"""

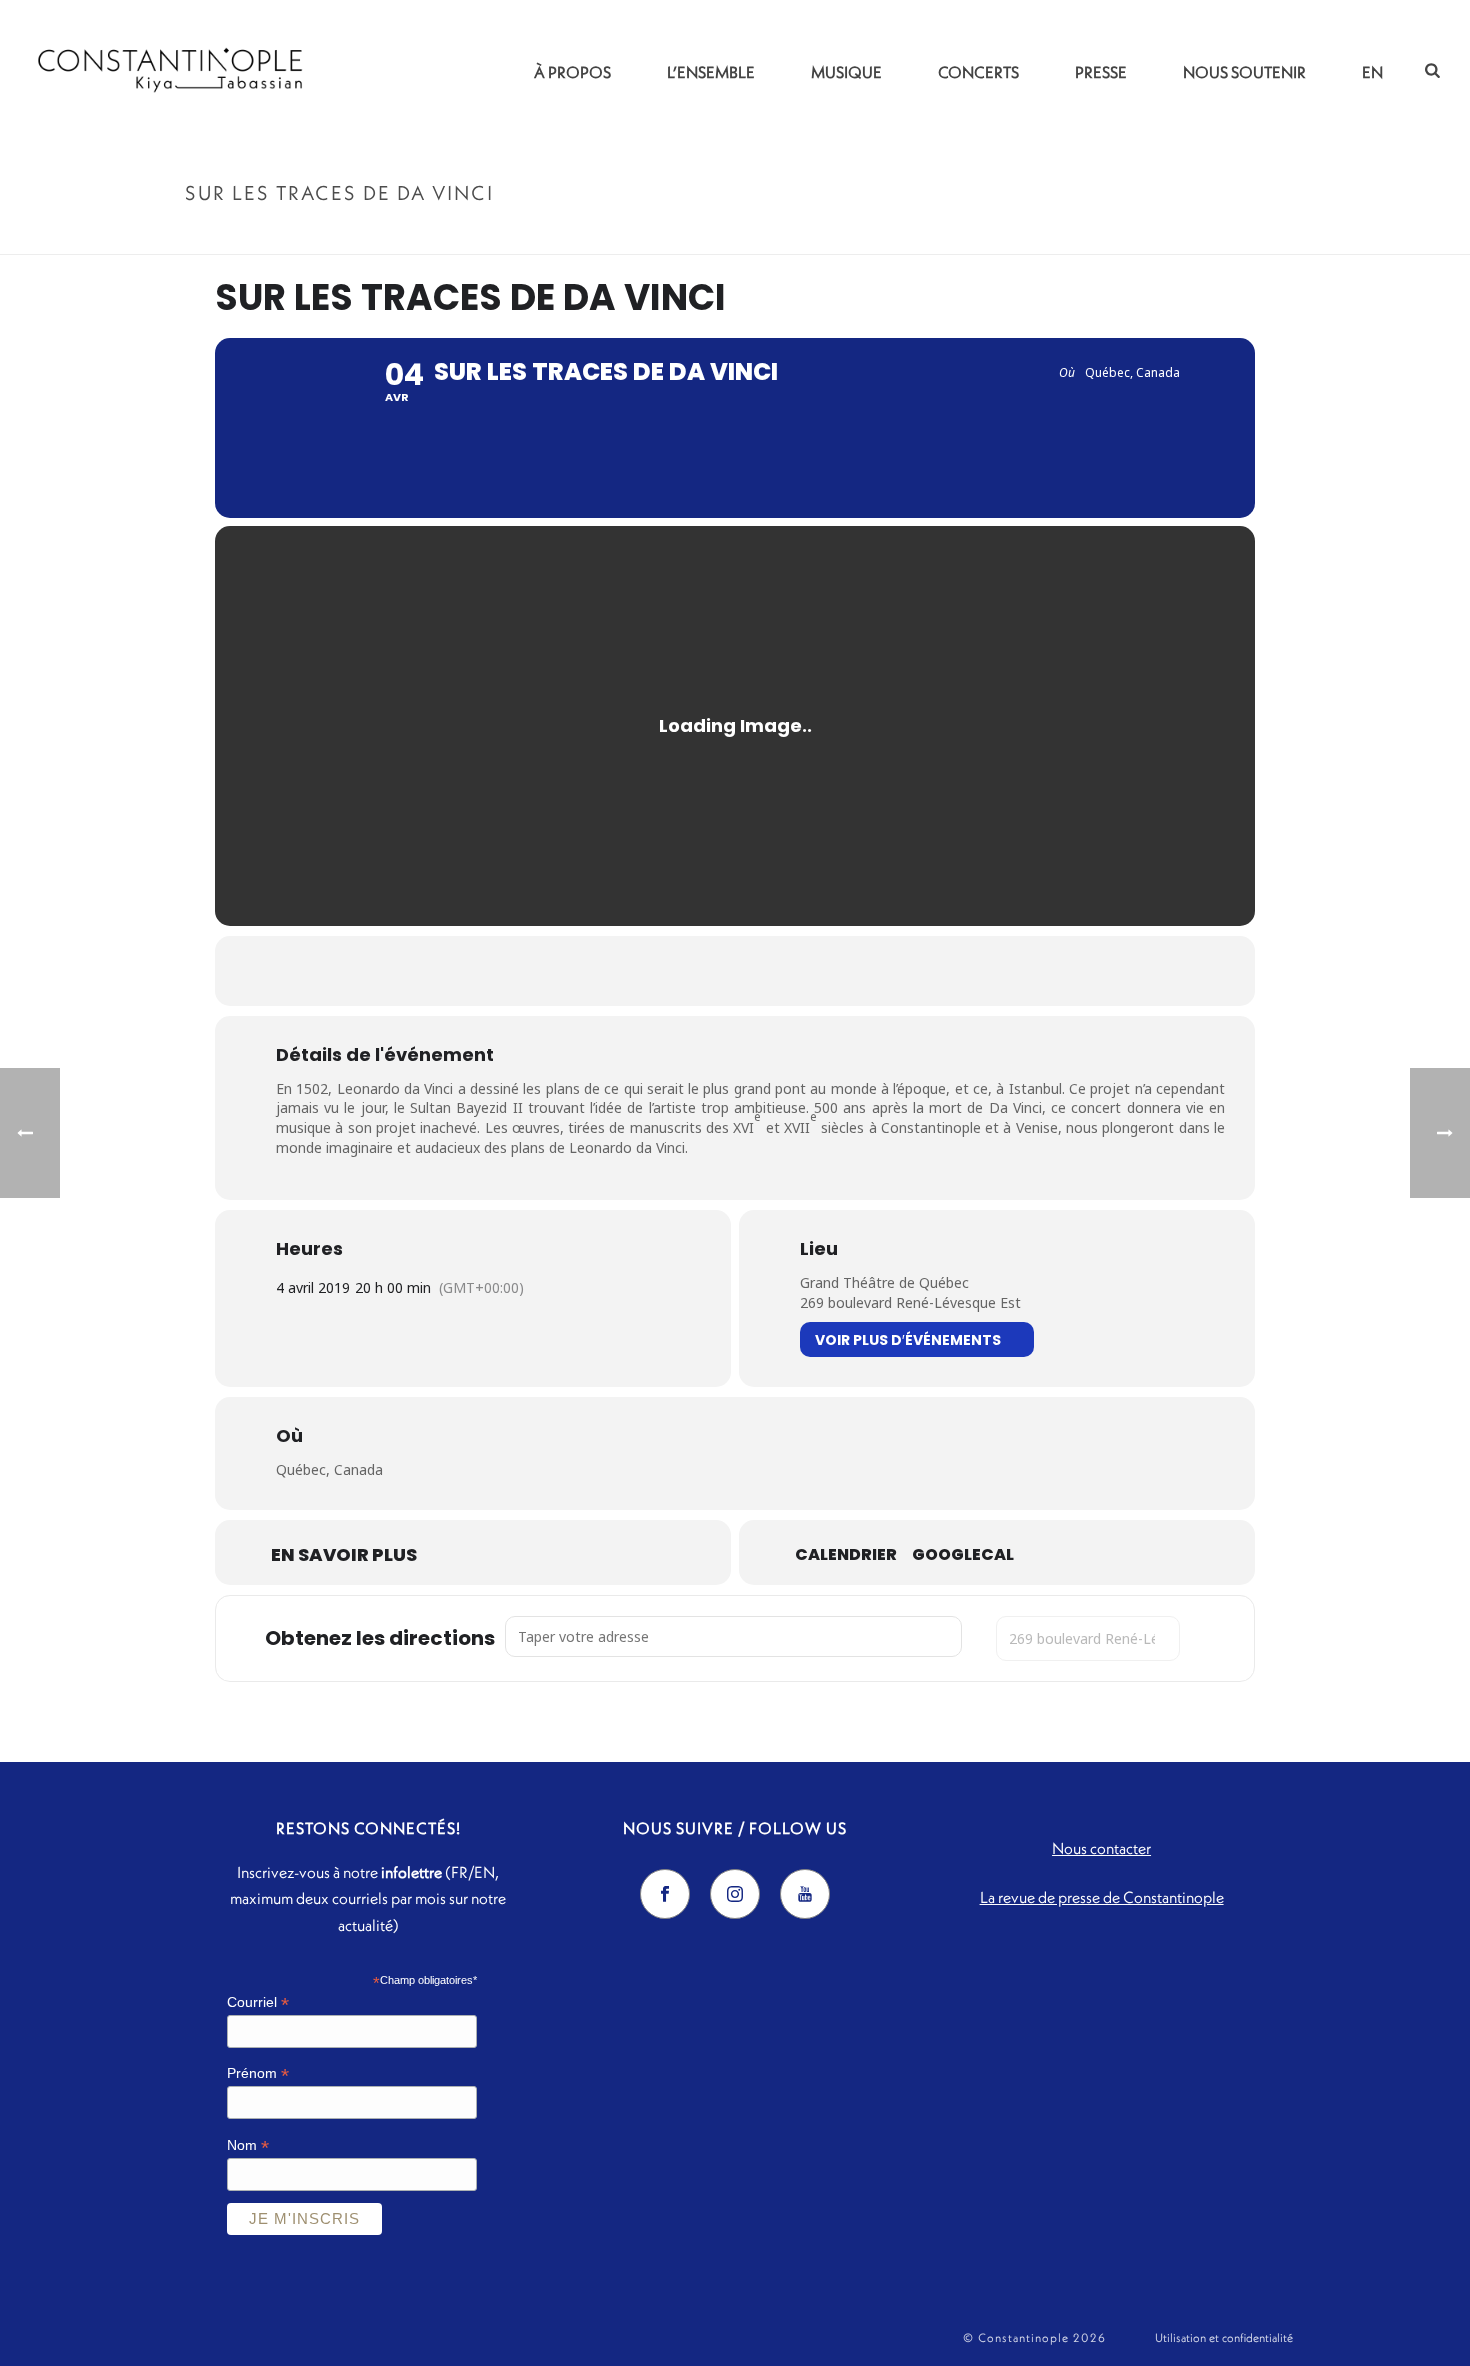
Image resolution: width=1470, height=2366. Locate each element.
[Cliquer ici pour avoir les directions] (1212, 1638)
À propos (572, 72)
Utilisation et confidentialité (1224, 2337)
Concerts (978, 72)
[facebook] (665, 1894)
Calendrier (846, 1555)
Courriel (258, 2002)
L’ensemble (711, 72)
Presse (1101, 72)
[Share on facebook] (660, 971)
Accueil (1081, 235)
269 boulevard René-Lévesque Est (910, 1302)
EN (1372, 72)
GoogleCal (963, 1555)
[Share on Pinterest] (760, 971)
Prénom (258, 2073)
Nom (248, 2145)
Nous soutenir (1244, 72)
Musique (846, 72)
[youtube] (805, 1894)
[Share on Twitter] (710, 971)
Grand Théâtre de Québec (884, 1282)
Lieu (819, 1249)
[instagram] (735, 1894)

"""

● WHAT THIS TASK INVOLVES: Only the lines from the one containing "Nom (248, 2145)" through the last line of the material belong in your answer; output them exactly.

● OUTPUT FOR THIS EXERCISE:
Nom (248, 2145)
Nous soutenir (1244, 72)
Musique (846, 72)
[youtube] (805, 1894)
[Share on Twitter] (710, 971)
Grand Théâtre de Québec (884, 1282)
Lieu (819, 1249)
[instagram] (735, 1894)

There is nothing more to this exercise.